== DATA SECTION ==
* * * * * * * * *

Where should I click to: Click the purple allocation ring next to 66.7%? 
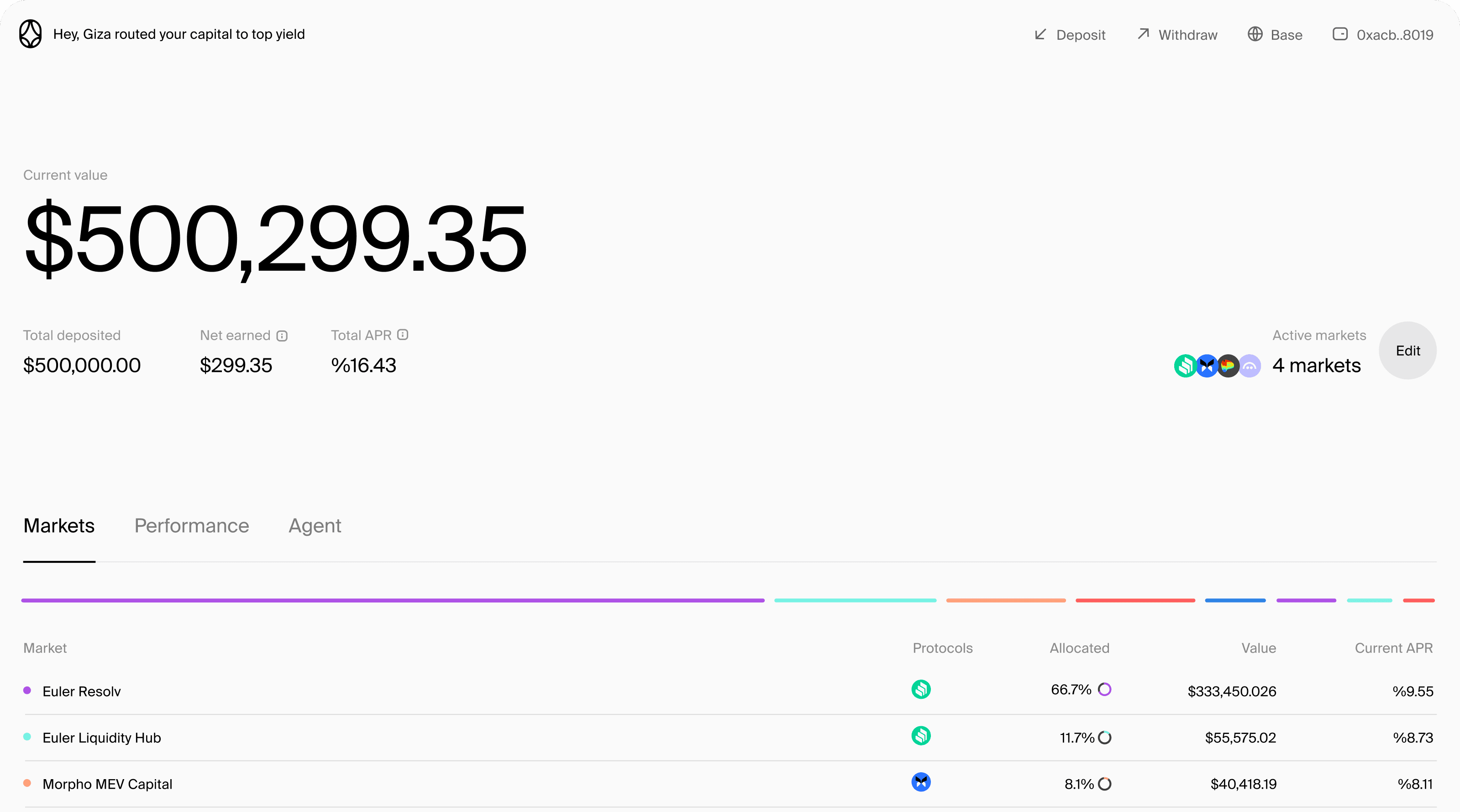pyautogui.click(x=1104, y=690)
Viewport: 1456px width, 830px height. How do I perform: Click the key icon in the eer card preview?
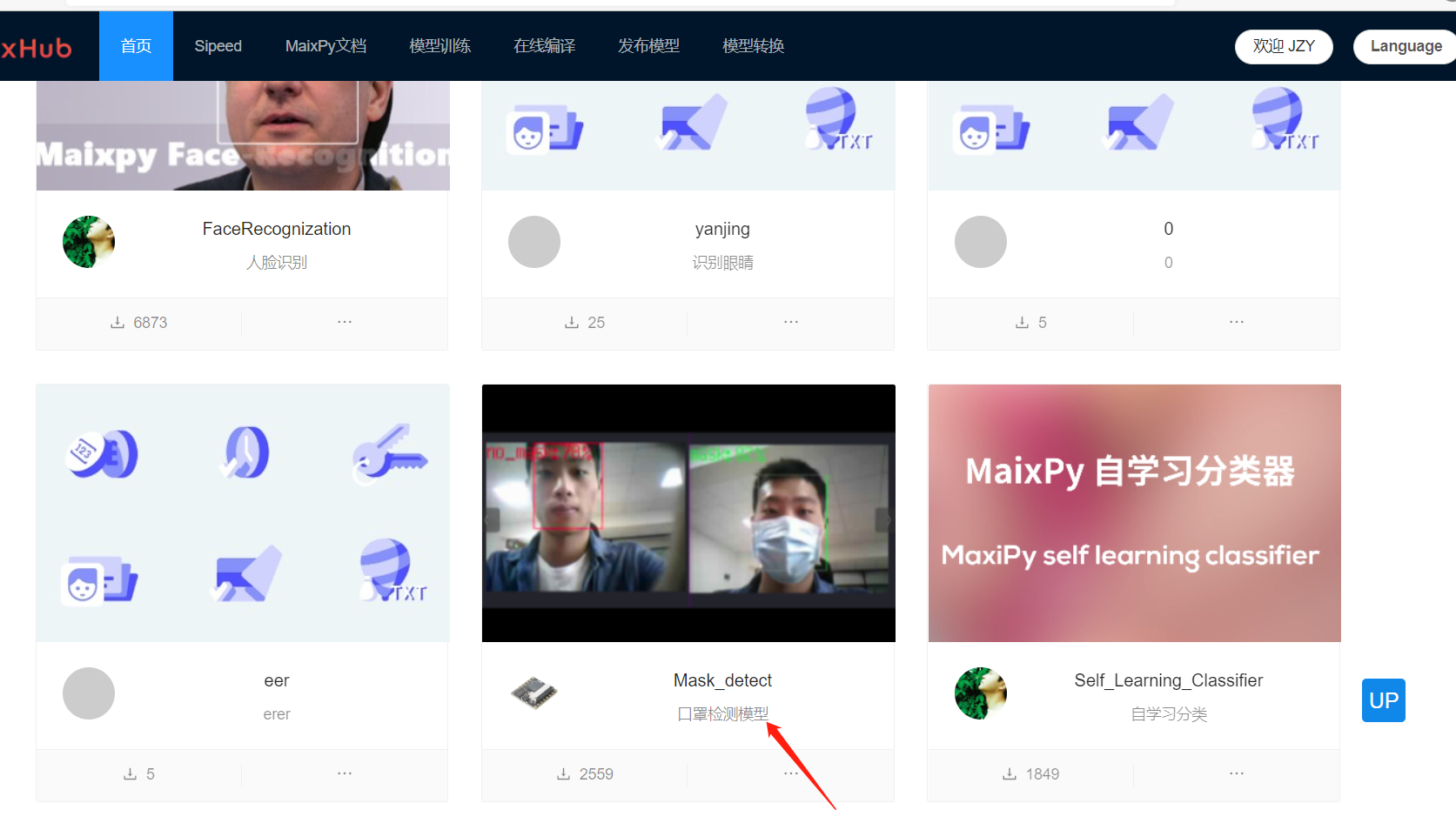[x=390, y=453]
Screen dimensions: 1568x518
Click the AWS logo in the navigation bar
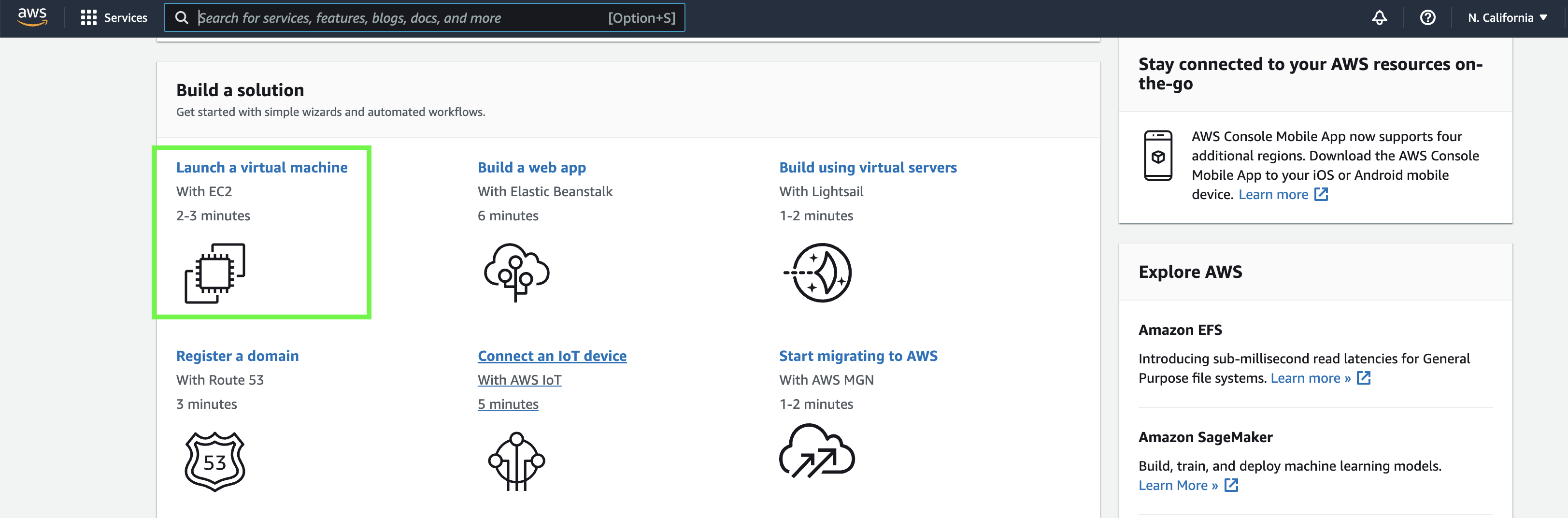coord(32,18)
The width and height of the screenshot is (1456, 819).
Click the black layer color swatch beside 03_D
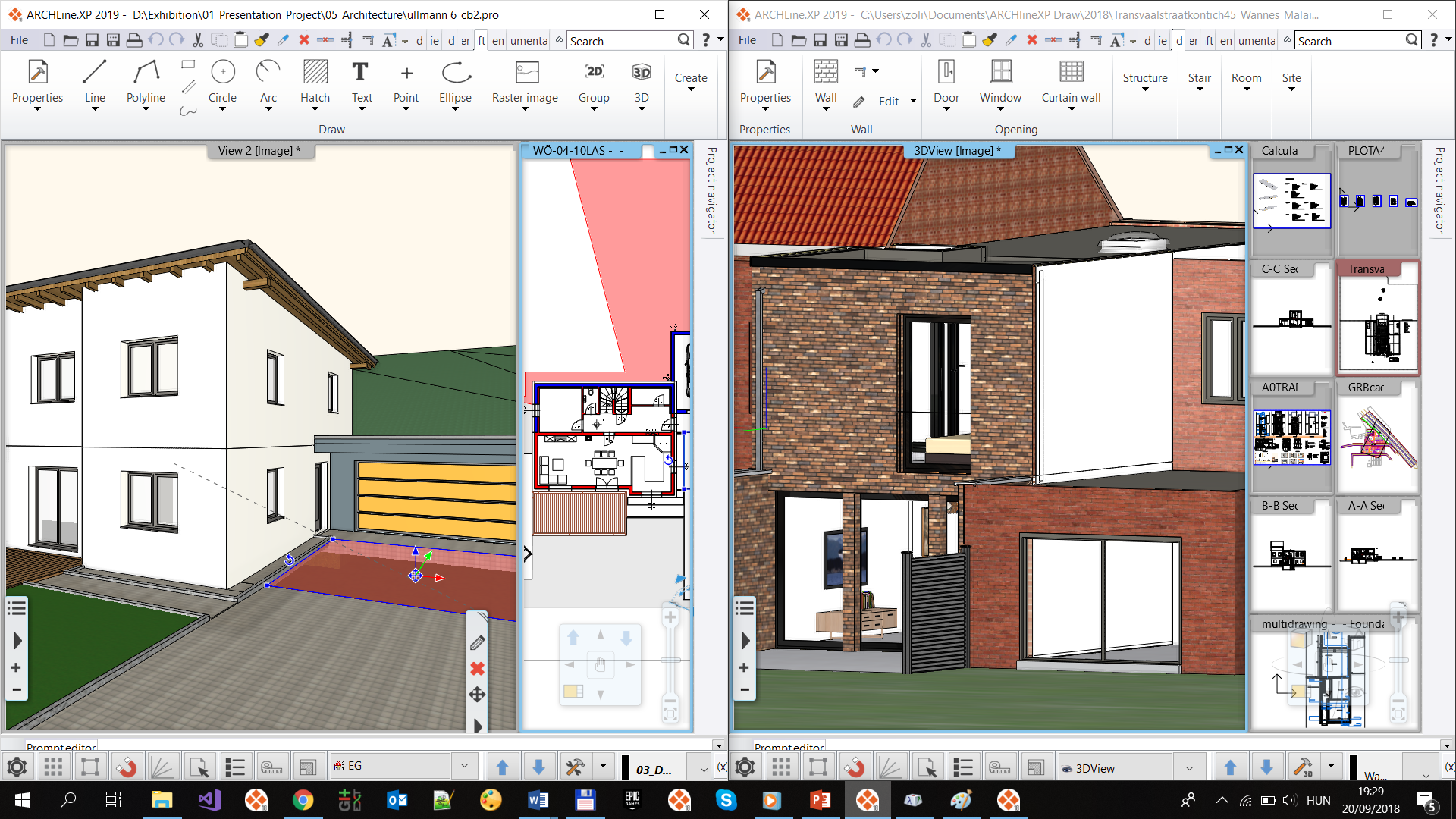point(626,767)
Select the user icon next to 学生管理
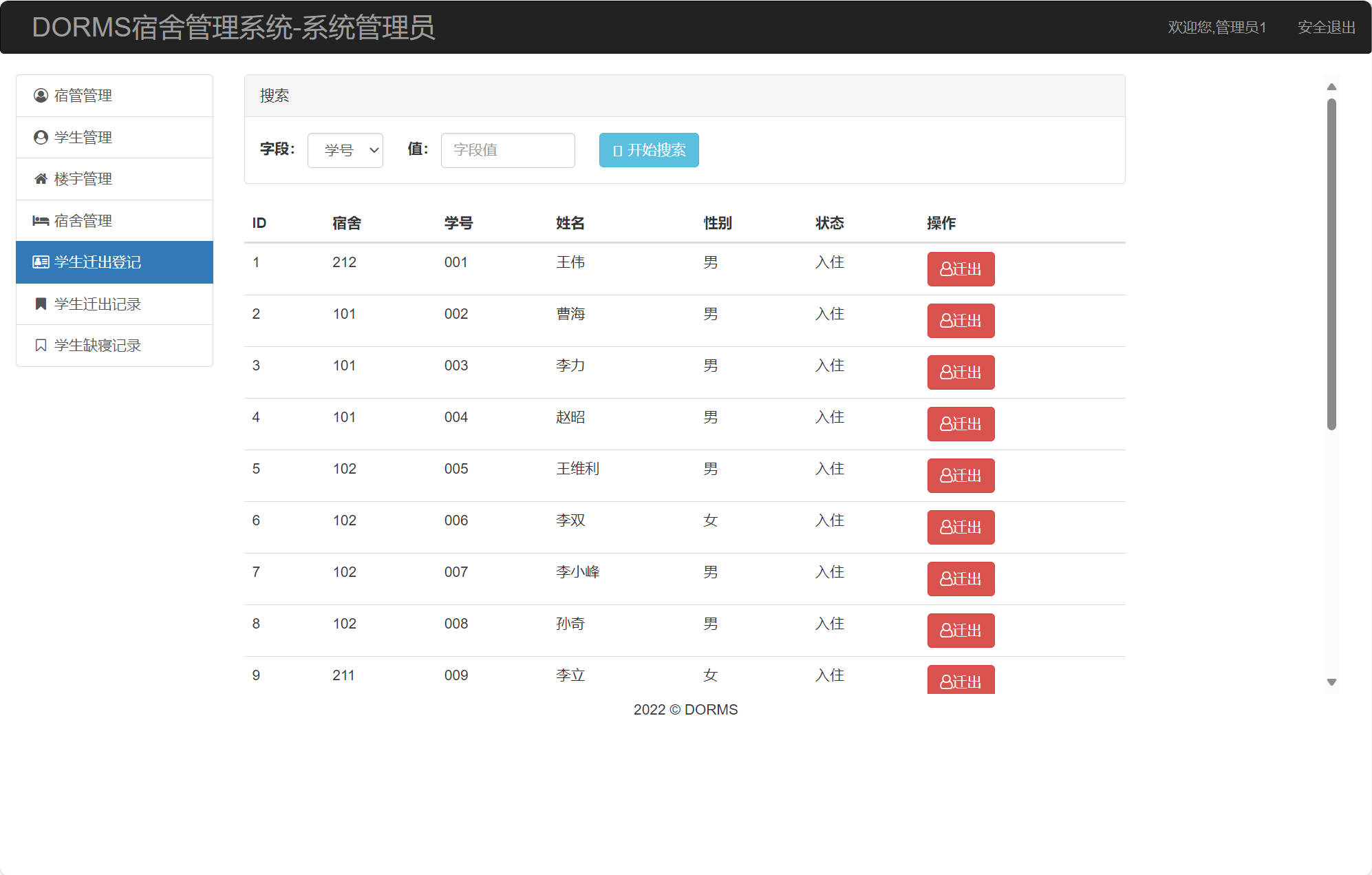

* * * * * * * * *

== PROBLEM DESCRIPTION ==
Each line from the one holding "Click the black" down to the end of the records is to be reproduced unaltered, and the pictures are to be omitted.

== SOLUTION TO THE PROBLEM ==
Click the black layer color swatch beside 03_D
point(626,767)
Select the user icon next to 学生管理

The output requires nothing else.